Lincoln Tobier at Pat Hearn

Art in America, Jan, 1998 by Tom Eccles

In his ongoing project (It all comes together in) Ruckus L.A., Lincoln Tobier envisions making an architectural model of Los Angeles in collaboration with the residents of the city. Taking inspiration from Red Grooms's exuberant Ruckus Manhattan (1975-76), Tobier plans to ask community groups and individuals to construct miniature versions of their neighborhoods, or the drive to work, or any part of the city's built environment that appears significant to them. The resulting model of the city would reveal a phenomenological topology of the residents' perceived, rather than actual, urban environment.

For his show at Pat Hearn, Tobier utilized a satellite photograph of Los Angeles to cover an oversized coffee table. Fascinating in itself, this mapping of L.A.'s sprawl suggests that from our necessarily circumscribed personal or domestic standpoint we rarely picture ourselves within the vast "objective" world around us. Two examples of Tobier's sculpture further elucidated his notion of our dislocated urban vision. A small model of a truncated stretch of highway was placed on a pedestal, a fragment that might represent the off ramp for the exit home or the way to the shops; or it might be an anxious reminder of the recent L.A. earthquake. In the second work, a 12-inch-high model of Simon Rodia's Watts Towers is flanked by photocopied images of city streetscapes glued to Styrofoam backing.

Tobier's Ruckus L.A., in contrast to Grooms's Ruckus Manhattan, is far from a celebration.
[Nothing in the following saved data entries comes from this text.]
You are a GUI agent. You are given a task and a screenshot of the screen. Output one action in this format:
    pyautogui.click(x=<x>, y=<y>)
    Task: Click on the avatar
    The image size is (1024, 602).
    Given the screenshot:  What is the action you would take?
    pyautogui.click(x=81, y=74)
Instead it speaks of dislocation, of lack of planning, of urban and societal anarchy. In a new work that builds on his exploration of urban themes, Tobier borrows a formal structure from early 20th-century mass culture: folded-paper toys. Conical forms with cutout, pop-up figures attached were spread across the darkened gallery floor; lit from below, they created an eerie nightscape of small hills. On closer inspection, we see that they are covered with the anonymous figures, cars and buildings of American suburbia. It was difficult to distinguish one hill from another or to discern any particular narrative -- but that would appear to be Tobier's point.